WHAT NEEDS TO BE DONE ▸
In the entries below, find each line with the string "height" and copy it.

________________

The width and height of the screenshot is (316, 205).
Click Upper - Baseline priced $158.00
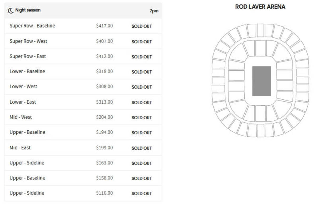tap(83, 178)
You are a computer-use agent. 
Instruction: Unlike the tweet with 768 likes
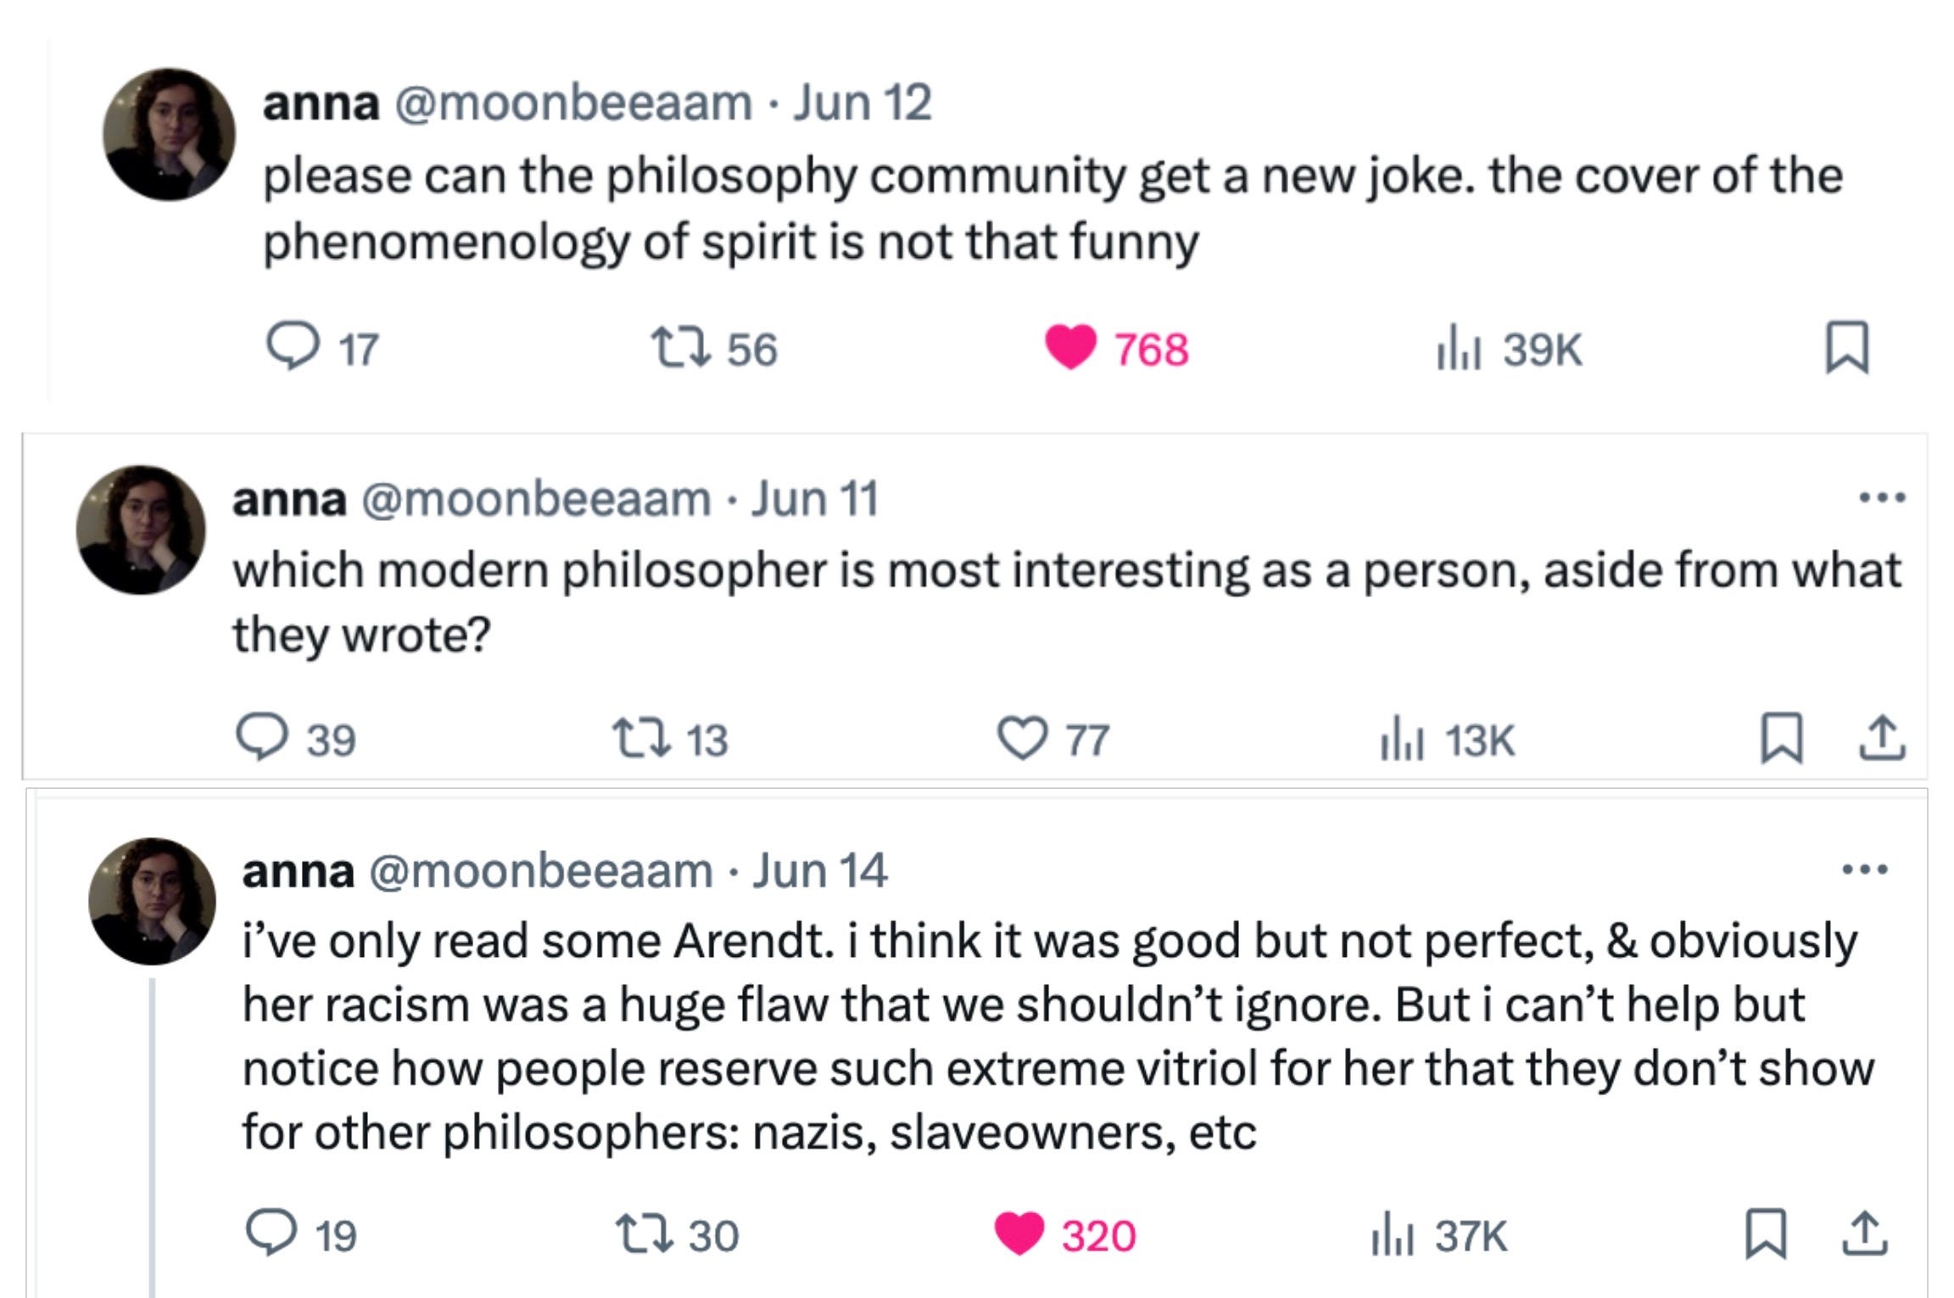1070,348
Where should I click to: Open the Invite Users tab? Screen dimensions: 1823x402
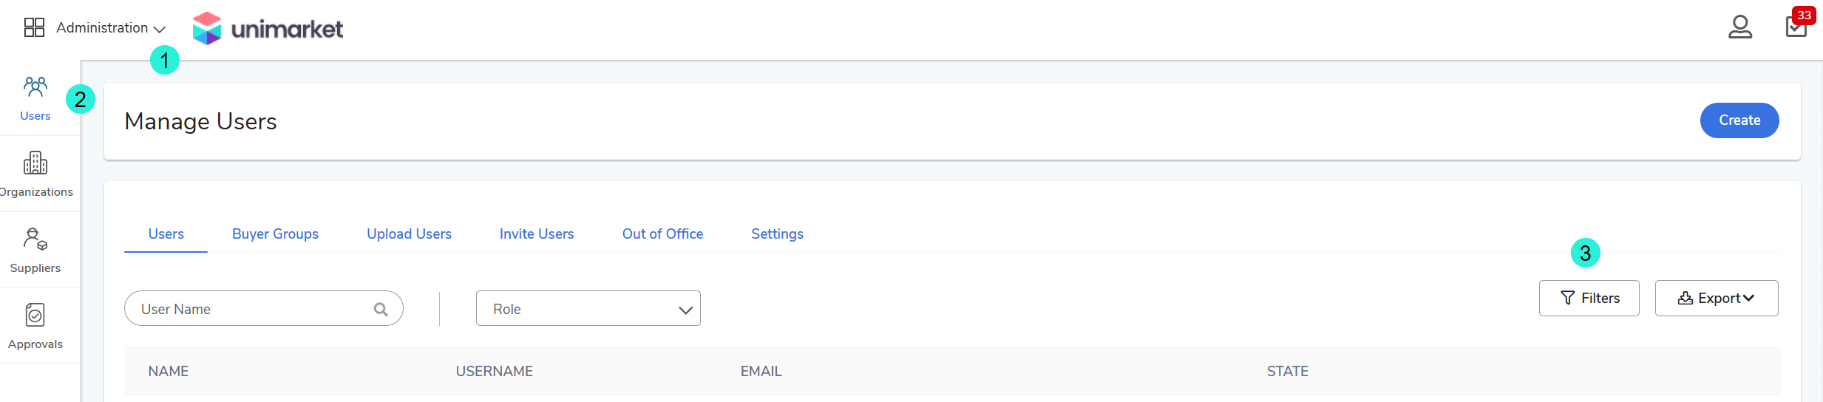537,234
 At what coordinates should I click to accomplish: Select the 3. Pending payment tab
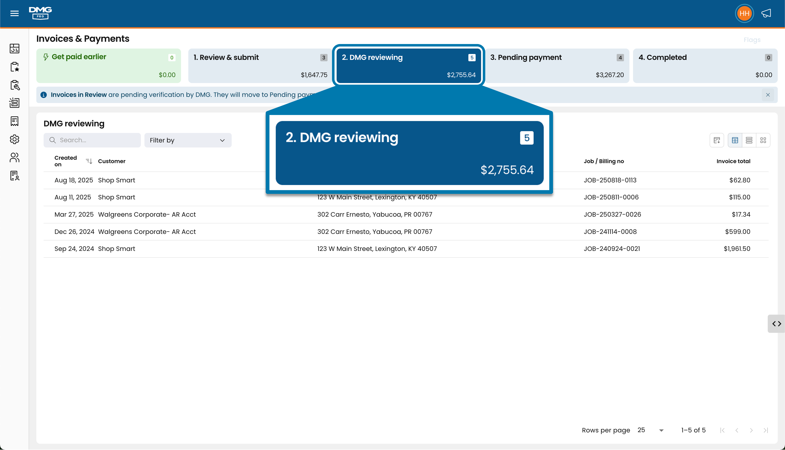coord(557,66)
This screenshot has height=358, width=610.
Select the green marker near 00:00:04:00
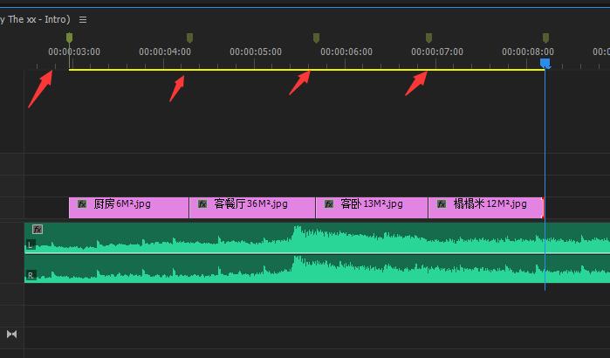189,38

________________

SOLUTION ▸
The width and height of the screenshot is (316, 205).
This screenshot has height=358, width=610.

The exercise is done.